The external type is the special design of independent mechanical fixture, and the reading device needs to be fastened. The single unit data reading device can be in the form of back and forth traveling. The reading device can be fixed in position with reflective device traveling back and forth or in rotational operation as well as multi units fixed position data reading devices installed on the fixture, and have the installation screws to fasten it onto the metering system, with direct or in-direct contact method to collect data from the sampling roller. In additional, the external unit can also be divided into with and without sampling roller, which depends on the selection method of data collection.

The film thickness data collecting system can be more than one unit to collect the multiple film thickness measurement data from the metering system. The purpose of multiple data collection can provide more film thickness samples to achieve accuracy by mathematical analyzing method.

To increase the scanning capability, more than one type of data reading device can be installed within one sampling system for data reading operation.

The data reading device can employ mechanical type reading, or employ a resistive tensioning reading to detect the surface tension resistance value during the ink film metering, and the value can be used to determine the ink film thickness; besides, it can also be an electromagnetic type, ultrasonic scanning type, or a laser and optical scanner.

The device can select a particular color data reading device to collect the measurement, which uses the individual color printing unit's independent ink film thickness analyzer to continuously collect the ink film thickness value, to perform real time analyze on each ink zone inking condition, then forwards the amended inking value to the ink dispensing system accordingly.

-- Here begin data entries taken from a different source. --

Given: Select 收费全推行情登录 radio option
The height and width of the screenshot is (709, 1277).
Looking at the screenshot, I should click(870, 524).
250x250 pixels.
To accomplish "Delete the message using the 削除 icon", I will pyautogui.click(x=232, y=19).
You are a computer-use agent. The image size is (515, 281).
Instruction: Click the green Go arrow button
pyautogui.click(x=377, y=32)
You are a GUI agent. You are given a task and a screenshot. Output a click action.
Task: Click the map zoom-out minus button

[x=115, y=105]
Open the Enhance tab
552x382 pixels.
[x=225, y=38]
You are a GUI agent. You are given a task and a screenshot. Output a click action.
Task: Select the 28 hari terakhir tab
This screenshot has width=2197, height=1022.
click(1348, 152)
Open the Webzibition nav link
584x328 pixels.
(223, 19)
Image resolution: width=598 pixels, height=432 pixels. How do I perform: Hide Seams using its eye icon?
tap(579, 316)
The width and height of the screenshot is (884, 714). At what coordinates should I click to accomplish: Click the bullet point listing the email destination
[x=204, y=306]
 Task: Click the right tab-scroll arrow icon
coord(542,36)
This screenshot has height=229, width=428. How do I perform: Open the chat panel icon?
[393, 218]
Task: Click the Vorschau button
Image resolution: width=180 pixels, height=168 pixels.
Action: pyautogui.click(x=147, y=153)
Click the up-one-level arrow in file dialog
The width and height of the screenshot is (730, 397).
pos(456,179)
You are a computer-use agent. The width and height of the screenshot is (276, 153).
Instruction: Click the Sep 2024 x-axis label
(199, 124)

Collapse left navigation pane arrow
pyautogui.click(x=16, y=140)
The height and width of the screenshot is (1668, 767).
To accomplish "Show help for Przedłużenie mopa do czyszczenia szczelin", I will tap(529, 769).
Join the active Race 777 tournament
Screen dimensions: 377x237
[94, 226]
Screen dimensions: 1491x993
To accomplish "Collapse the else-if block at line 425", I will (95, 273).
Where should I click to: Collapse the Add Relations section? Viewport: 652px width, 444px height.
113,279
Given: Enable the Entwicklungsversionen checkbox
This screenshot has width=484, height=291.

This invention device can be used in combination with mechanical, electronic, and digital production equipments.

The data reading device scanning system can be classified as following: Mechanical reading device, using the mechanical contact to measure the actual ink film thickness; the resistive tensioning reading to detect the surface tension resistance value to determine the film thickness; electromagnetic reading device, using the suitable magnetic wave energy, to absorb, to reflect or to penetrate the ink film on the roller surface; an ultrasonic sensor, comparing the sound wave time traveling difference between the ink film and sensor to determine the changes of film thickness; the laser measuring device, using the laser ray emission and receiving time difference to measure the micro meter distance; the optical reading device such as densitometer, spectral densitometer, imaging device, spectrometer, it can be used to directly analyze the ink film density, contrast, color strength, chromatic result. The above measuring data can determine the grey balance condition by using the reference black (neutral black) color, this is used to initiatively and proactively determine the particular production color printing unit ink film thickness in balancing to each other to form neutral grey, and then proceed printing onto the substrate. Those color without the grey balance relationship will become a special color, that particular production unit can select the pre-determined ink film thickness and disable the neutral grey balance analyzing system, automatically scan, monitor, amend such ink film thickness to fulfill the even coverage on the application roller system to execute printing process.

The data reading device obtains data through the PLC programmable controller to compute and digitize the result, and then transmit in optical, electronic, digital form to the computer to calculate and determine the ink film thickness, this can provide appropriate correction values to the production control system for amending the ink film thickness.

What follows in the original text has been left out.